Comprehensive Evaluation of Large Language Models (LLMs) in Biomedical Question Answering and Bioinformatics Research
Main Article Content
Abstract
Recent developments in Artificial Intelligence (AI), particularly Large Language Models (LLMs), have demonstrated exceptional capabilities in understanding and generating human-like text. Examples of such models used in bioinformatics include the Generative Pre-trained Transformer (GPT), Pathways Language Model (PaLM), and Biomedical Generative Pre-trained Transformer (BioGPT). With their advanced natural language processing (NLP) capabilities and unique advantages in biological applications, these models represent significant advancements in the application of LLMs to bioinformatics. This paper examines the effectiveness, usefulness, potential applications, and limitations of LLMs in bioinformatics research. It explores their use in literature mining, biomedical question answering, and information retrieval from PubMed and other biomedical databases.

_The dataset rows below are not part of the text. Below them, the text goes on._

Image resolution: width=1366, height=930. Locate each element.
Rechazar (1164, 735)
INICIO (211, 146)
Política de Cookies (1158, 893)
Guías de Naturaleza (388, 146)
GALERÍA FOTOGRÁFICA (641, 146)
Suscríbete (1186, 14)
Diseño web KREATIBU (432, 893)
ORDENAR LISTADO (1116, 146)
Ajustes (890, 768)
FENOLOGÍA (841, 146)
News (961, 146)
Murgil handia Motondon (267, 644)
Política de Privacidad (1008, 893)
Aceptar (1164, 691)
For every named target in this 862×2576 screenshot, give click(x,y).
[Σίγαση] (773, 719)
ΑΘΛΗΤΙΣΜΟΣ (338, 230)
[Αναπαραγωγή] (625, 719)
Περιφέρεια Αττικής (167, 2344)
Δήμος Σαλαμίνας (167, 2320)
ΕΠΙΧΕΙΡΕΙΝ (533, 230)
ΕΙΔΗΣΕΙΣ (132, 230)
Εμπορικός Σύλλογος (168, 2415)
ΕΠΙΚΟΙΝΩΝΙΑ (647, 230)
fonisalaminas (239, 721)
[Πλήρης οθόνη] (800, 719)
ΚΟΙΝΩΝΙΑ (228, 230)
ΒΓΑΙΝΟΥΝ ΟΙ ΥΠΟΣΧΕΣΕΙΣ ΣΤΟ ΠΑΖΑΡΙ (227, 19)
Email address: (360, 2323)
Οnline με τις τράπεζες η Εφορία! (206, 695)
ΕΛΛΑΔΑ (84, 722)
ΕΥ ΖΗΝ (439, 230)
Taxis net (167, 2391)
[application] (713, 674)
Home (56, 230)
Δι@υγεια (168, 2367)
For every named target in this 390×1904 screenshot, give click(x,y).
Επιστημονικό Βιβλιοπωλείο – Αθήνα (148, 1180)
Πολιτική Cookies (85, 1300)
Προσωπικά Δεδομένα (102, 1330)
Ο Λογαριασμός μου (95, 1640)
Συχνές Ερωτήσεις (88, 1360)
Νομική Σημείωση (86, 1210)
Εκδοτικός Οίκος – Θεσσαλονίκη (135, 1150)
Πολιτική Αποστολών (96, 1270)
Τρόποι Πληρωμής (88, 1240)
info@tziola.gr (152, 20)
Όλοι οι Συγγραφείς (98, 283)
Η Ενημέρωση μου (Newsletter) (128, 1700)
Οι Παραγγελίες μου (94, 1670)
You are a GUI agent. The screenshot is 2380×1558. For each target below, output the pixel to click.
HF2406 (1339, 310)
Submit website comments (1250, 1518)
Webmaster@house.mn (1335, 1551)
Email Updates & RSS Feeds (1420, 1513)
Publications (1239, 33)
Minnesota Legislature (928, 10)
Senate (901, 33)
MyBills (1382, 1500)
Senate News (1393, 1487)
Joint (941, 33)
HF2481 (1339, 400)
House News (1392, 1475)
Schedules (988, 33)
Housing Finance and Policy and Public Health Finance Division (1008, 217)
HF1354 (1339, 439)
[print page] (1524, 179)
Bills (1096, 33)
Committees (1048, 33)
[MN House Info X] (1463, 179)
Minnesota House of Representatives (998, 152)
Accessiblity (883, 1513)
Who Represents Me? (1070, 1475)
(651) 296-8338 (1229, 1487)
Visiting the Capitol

Additionally, the study discusses integration strategies, ethical considerations, and benchmarking approaches for incorporating LLMs into bioinformatics workflows. The findings indicate that although LLMs demonstrate significant potential in bioinformatics, challenges related to interpretability and domain-specific fine-tuning remain important obstacles. The paper focuses specifically on evaluating LLMs for Biomedical Question Answering (QA), a critical task in healthcare informatics and medical research. Comparative analysis reveals that GPT-4 achieves higher overall accuracy (82%), while BioGPT demonstrates superior domain-specific performance, including 95% citation accuracy. The study also identifies limitations across all evaluated models in handling complex reasoning tasks and rare disease knowledge. The results suggest that existing LLMs require complementary capabilities to achieve optimal performance in biomedical applications and provide practical guidance for selecting appropriate models based on clinical or research objectives. Finally, the paper presents a comprehensive evaluation framework for medical question-answering systems while highlighting ongoing challenges and future research directions for advancing AI-driven bioinformatics.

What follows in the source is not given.